Après ses études secondaires en Bretagne, Jean s’inscrit aux classes préparatoires aux grandes écoles au lycée agricole du Chesnoy (près de Montargis dans le Loiret), à l’issue desquelles il réussit le concours d’entrée à l’Ecole nationale supérieure d’horticulture (ENSH) de Versailles.

Major de sa promotion (la 95e), il attire l’attention de l’Institut de recherches sur les fruits et agrumes (Irfa) qui lui offre en 3e année une bourse d’études avec d’une part un stage à la Station de recherche agronomique (SRA) de San Giuliano en Corse, stage qui se concrétisera par une publication dans la revue « Fruits » avec Robert Vogel sur la dichogamie de l’avocatier ; d’autre part, titulaire du diplôme d’ingénieur horticole, par une affectation (sous statut de VSN), fin 1972, sur le dispositif de recherches de l’Irfa au Mali.

Accueilli par ses collègues Alain Darthenucq et Jean-Yves Rey, Jean Lichou exerce ses fonctions de jeune agronome chercheur au centre national de recherches fruitières de Bamako et sur les stations satellites de Sikasso et Yanfolila.
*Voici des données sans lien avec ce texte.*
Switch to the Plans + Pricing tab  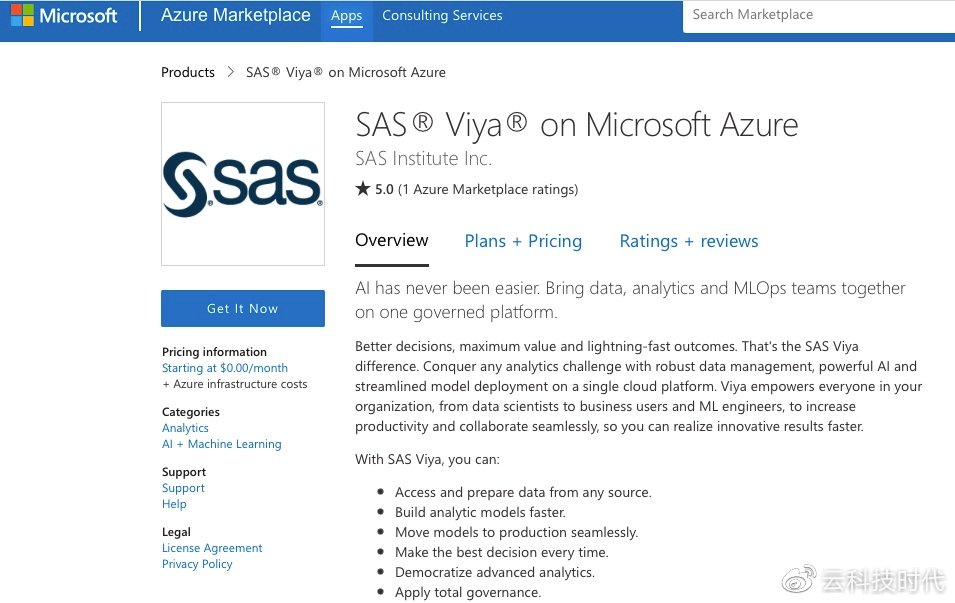click(523, 241)
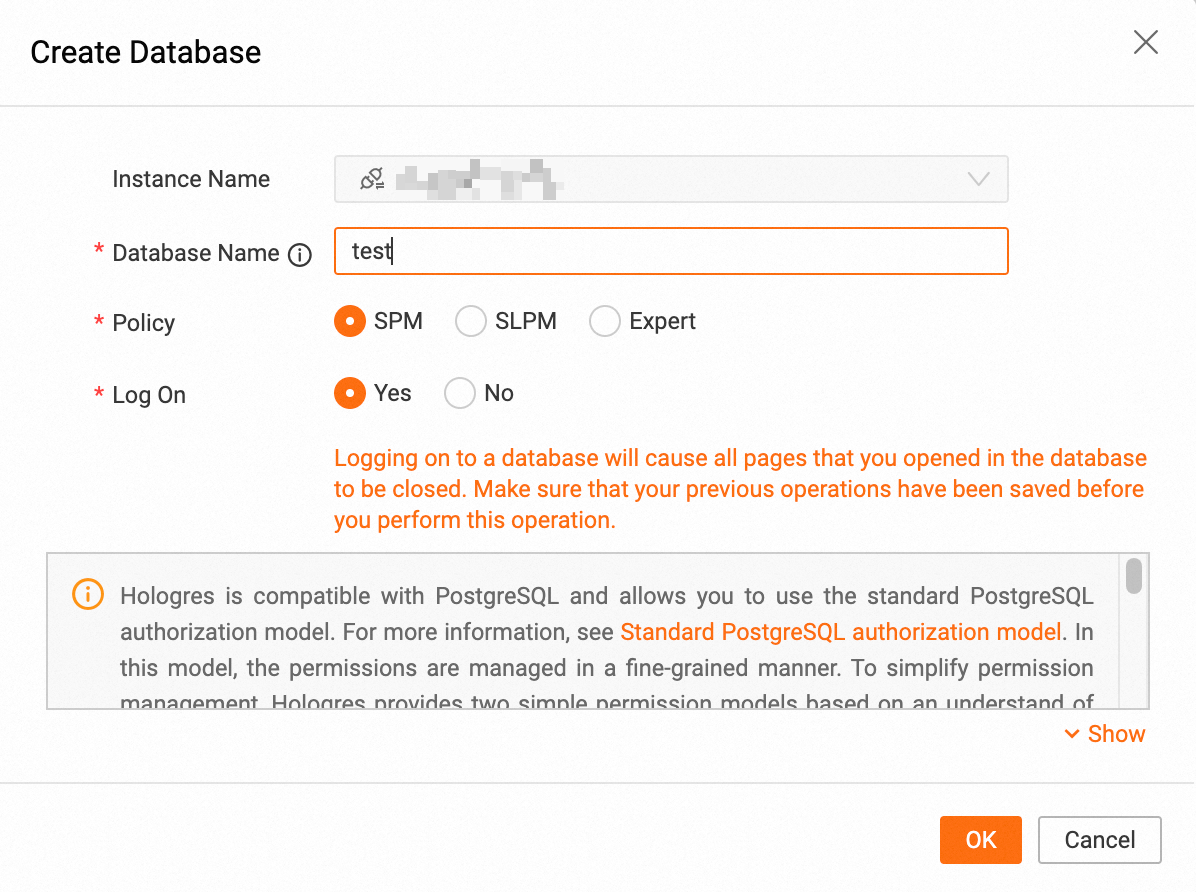Expand the notice with Show
The width and height of the screenshot is (1196, 892).
(x=1105, y=734)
Il participe aux travaux d’introduction, de sélection, de multiplication, de diffusion d’espèces fruitières tropicales et de vulgarisation de systèmes de culture en zone sahélienne notamment les agrumes et le manguier. En milieu villageois, il s’implique dans une opération originale d’extraction d’essences d’écorce d’orange et de bergamote par voie mécanique au moyen d’une machine manuelle efficace (la schwobinette) conçue par un ingénieur de l’institut.

Fin 1973, à l’issue de son temps de VSN, Jean devait être embauché par l’Irfa mais des difficultés temporaires de présence de l’institut au Mali, au Congo, à Madagascar et en République centrafricaine ont conduit à différer son recrutement. Dans cette attente, Jean est rentré en France pour occuper un poste de direction au service des parcs et jardins de la ville de Rennes.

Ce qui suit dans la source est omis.